_УСЛОВИЕ ЗАДАНИЯ_
Перепишите без изменений отрывок из текста о просьбе графини Витте: от слов «Дорогой Владимир Николаевич!» до слов «ждать решение государя.» включительно.

_ЦИТИРУЕМЫЙ ТЕКСТ_

==========

Перед самой моей поездкой в апреле месяце в Ливадию как-то днем, во время моих обычных докладов и занятий, приехала графиня Витте и в самых любезных выражениях стала говорить о том, что я один могу помочь ей и ее мужу, находящимся в совершенно безвыходном положении. Она заявила мне, что им буквально нечем жить и они должны спешно принять какое-нибудь решение: либо покинуть государственную службу и принять место с большим окладом в одном из банков, либо уехать окончательно за границу и зарыться в каком-нибудь ничтожном городке Германии. По ее словам, первое решение всего более улыбается ее мужу и ей самой, но она слышала, что по моему же докладу государь отнесся неодобрительно к такому решению и потому на мне лежит до известной степени долг помочь им увеличением содержания настолько, чтобы бывший министр финансов, спасший Россию от гибели, человек, заключивший мирный договор с Японией на таких условиях, о которых никто не смел и мечтать, не жил как нищий и отказывал себе во всем.
Я обещал доложить обо всем государю, но сказал, что для меня необходимо видеться лично с гр<афом> Витте, дабы потом не было с его стороны каких-либо нареканий на то, что я сделал что-либо без его прямого ведома.
Мы расстались самым сердечным образом. Графиня Витте горячо благодарила меня, сказавши, что она никогда не сомневалась в моем благородстве и что она уверена в том, что я и не подозреваю, как почитает меня ее муж, который постоянно говорит обо мне в самых нежных выражениях и твердит всем и каждому, что величайшее счастье для России – иметь во главе правительства именно меня. На другой день я получил от нее письмо, которое сохранилось в немногих моих бумагах, которые удалось спасти от полного разгрома моей квартиры. Вот оно:
Понедельник 16 апреля 1912 г.
Дорогой Владимир Николаевич!
Я рассказала мужу об нашем дружеском разговоре; он был смущен, что надоедаю вам, и сказал: раз его величество ему изволил сказать, что он его положение устроит, то Сергей Юльевич должен уверенно ждать решение государя.
Что же касается материального положения, то увеличение его казенного содержания его никоим образом устроить не может. Материальное положение могло бы быть облегчено только единовременной выдачей нескольких сот тысяч рублей, и тогда он мог бы быть спокоен. Понятно, муж был бы очень рад повидаться с вами и переговорить, но боится отнимать ваше драгоценное время своими мелкими личными делами, зная, как вы заняты.
От всего сердца желаю вам счастливого пути и прекращения всех мерзких интриг, которые направлены против талантливого и умного председателя [Совета] министров и министра финансов.
Благодарю вас, дорогой Владимир Николаевич, за ваше постоянное дружеское и доброе отношение к нам.
Получивши это письмо и не успевши еще ни ответить, ни даже протелефонировать гр<афу> Витте, я получил от него на другой же день запрос по телефону о том, когда он может заехать ко мне в Ливадию.

==========

_ПРЕДСТАВЛЕННЫЕ ДАННЫЕ_
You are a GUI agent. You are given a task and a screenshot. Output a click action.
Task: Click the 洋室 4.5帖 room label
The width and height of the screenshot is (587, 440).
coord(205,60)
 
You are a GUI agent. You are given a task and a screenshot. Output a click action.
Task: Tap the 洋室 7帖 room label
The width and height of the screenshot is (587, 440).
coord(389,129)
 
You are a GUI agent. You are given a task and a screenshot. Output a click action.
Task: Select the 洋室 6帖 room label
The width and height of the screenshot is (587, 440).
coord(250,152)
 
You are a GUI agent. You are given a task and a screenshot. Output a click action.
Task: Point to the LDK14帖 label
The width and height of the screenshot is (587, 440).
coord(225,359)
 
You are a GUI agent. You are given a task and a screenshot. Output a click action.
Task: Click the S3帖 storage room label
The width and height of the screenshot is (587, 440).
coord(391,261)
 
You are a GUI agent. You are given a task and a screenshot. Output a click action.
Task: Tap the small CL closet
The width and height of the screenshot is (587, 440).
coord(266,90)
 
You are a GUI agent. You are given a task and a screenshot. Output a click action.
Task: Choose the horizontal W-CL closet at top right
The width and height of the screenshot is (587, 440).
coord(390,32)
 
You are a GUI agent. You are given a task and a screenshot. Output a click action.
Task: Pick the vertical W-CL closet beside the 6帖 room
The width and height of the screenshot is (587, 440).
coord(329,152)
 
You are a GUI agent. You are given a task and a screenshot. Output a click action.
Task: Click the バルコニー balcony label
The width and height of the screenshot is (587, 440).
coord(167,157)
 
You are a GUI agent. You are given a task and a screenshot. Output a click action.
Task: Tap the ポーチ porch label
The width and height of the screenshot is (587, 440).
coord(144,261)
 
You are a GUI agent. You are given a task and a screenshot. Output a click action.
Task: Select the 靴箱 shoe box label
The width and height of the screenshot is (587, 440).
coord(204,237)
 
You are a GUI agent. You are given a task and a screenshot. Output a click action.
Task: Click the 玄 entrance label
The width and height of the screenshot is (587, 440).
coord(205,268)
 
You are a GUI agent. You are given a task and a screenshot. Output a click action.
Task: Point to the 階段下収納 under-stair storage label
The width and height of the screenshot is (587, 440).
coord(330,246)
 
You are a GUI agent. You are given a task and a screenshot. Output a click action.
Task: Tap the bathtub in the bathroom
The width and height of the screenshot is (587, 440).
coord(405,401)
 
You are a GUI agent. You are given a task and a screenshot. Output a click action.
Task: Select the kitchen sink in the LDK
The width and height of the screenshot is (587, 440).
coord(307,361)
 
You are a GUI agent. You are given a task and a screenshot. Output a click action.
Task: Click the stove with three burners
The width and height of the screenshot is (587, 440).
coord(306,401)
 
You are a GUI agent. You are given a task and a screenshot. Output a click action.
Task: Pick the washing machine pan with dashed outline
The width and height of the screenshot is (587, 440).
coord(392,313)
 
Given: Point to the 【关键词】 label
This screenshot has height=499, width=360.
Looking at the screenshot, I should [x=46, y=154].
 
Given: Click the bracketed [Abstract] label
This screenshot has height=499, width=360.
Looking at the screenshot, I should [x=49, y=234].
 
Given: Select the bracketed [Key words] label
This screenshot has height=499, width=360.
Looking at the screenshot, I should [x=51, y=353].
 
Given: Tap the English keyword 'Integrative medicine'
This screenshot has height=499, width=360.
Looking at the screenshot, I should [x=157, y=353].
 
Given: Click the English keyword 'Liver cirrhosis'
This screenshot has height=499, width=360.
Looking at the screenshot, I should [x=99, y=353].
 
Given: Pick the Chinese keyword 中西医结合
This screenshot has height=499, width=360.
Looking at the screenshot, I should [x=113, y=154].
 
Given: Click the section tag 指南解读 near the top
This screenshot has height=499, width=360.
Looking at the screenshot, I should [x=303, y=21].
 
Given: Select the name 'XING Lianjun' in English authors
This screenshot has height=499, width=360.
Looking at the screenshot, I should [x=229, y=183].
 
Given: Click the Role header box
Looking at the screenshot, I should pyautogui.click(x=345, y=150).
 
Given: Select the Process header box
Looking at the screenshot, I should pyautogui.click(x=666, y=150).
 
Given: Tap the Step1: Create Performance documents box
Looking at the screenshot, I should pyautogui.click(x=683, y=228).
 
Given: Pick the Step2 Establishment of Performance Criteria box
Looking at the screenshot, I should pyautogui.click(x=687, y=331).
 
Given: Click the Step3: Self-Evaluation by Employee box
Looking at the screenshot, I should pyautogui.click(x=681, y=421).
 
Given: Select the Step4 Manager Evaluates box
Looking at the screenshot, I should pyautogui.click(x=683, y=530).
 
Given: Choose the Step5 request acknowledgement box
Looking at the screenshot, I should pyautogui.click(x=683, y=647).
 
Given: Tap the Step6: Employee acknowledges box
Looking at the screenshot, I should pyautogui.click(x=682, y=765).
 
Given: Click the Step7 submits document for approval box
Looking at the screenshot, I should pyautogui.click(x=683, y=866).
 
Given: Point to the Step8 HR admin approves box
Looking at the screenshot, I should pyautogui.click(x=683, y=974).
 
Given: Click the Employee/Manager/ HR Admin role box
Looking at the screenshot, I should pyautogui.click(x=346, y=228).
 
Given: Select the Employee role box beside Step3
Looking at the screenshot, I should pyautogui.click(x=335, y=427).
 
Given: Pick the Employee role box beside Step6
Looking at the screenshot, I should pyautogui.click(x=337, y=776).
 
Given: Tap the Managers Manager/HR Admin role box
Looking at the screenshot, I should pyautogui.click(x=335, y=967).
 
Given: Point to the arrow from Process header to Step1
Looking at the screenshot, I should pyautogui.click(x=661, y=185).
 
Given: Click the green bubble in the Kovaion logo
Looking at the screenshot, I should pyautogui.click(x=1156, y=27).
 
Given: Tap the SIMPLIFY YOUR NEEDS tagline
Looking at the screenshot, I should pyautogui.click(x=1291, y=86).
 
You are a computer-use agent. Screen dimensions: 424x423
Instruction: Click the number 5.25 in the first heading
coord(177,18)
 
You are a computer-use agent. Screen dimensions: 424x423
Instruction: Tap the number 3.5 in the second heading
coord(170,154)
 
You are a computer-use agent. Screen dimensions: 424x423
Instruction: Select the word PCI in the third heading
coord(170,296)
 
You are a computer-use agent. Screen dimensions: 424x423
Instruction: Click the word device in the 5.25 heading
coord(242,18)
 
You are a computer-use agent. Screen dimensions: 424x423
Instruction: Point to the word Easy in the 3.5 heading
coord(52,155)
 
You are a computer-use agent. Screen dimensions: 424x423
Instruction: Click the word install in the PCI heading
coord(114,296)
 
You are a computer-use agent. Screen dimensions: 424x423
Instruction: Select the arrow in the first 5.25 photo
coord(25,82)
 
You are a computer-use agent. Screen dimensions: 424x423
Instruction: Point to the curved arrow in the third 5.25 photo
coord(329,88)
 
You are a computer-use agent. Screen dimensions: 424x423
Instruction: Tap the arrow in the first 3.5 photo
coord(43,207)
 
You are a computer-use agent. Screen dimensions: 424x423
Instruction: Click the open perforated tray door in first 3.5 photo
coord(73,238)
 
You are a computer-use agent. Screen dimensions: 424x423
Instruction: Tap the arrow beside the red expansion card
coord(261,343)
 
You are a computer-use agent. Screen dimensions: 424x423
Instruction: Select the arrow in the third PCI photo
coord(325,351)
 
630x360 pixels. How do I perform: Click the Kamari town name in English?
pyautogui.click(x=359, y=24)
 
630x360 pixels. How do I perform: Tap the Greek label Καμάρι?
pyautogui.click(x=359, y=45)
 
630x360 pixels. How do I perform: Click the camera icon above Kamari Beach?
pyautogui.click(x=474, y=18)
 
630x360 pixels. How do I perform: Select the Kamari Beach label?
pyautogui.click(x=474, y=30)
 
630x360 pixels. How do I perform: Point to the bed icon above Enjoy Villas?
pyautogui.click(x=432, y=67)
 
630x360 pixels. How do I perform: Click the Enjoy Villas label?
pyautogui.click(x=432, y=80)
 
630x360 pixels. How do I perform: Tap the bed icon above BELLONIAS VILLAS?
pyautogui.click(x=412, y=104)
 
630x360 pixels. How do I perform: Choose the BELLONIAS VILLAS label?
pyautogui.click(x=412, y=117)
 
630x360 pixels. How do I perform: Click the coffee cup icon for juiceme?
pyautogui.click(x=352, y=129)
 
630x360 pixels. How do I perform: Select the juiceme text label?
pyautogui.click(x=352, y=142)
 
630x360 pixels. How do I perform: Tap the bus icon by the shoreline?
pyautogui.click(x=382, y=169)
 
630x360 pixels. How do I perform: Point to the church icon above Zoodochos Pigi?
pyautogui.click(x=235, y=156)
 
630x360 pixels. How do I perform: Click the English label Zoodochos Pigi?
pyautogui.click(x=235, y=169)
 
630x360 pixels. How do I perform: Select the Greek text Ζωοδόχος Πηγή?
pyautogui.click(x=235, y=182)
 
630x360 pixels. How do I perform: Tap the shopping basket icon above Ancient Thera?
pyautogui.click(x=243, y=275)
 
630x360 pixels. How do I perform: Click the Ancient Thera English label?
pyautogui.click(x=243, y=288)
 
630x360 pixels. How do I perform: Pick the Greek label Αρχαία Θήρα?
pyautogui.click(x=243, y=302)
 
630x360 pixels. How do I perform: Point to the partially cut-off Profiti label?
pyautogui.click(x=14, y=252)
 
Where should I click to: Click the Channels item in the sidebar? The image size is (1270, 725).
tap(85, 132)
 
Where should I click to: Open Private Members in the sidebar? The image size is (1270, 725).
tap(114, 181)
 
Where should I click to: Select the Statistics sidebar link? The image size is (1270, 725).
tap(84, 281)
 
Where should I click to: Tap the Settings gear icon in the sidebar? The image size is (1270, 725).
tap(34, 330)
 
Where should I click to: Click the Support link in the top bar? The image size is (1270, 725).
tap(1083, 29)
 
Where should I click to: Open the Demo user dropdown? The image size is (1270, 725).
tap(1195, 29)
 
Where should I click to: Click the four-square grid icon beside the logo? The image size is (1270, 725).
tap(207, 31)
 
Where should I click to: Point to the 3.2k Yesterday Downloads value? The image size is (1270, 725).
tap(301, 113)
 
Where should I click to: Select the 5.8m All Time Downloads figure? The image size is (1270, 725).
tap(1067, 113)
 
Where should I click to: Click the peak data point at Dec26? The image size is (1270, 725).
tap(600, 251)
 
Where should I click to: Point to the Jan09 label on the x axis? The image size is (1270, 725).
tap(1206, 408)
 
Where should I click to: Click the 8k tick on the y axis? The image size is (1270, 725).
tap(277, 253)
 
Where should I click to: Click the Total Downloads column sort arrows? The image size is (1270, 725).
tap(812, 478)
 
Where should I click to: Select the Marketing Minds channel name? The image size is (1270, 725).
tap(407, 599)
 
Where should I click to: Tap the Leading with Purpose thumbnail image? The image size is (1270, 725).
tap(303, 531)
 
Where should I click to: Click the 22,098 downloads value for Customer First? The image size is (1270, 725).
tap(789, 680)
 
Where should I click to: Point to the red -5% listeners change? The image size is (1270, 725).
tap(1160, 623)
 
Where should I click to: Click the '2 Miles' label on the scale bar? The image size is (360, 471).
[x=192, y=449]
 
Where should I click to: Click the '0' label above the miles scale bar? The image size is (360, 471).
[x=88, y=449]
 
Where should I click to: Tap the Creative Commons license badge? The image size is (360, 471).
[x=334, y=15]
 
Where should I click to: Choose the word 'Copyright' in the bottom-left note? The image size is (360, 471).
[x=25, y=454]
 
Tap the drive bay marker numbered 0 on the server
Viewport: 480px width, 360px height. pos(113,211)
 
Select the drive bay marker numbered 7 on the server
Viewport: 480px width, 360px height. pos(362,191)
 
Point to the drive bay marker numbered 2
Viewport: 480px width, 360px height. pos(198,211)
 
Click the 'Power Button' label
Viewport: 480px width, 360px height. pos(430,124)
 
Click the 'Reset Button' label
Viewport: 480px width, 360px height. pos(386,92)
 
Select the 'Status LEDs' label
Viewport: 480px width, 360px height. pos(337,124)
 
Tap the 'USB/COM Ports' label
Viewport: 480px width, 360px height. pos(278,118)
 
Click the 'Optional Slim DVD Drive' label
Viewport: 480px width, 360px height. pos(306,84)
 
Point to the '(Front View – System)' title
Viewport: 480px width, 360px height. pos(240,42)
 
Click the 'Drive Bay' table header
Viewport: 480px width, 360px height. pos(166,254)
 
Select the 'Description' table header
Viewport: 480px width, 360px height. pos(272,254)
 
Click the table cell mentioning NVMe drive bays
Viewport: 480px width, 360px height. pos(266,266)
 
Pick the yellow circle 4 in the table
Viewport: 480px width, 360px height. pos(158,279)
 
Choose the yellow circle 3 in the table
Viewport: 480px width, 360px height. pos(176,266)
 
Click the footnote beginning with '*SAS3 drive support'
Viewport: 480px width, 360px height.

==========

_ПИСЬМЕННЫЙ ОТВЕТ_
Дорогой Владимир Николаевич!
Я рассказала мужу об нашем дружеском разговоре; он был смущен, что надоедаю вам, и сказал: раз его величество ему изволил сказать, что он его положение устроит, то Сергей Юльевич должен уверенно ждать решение государя.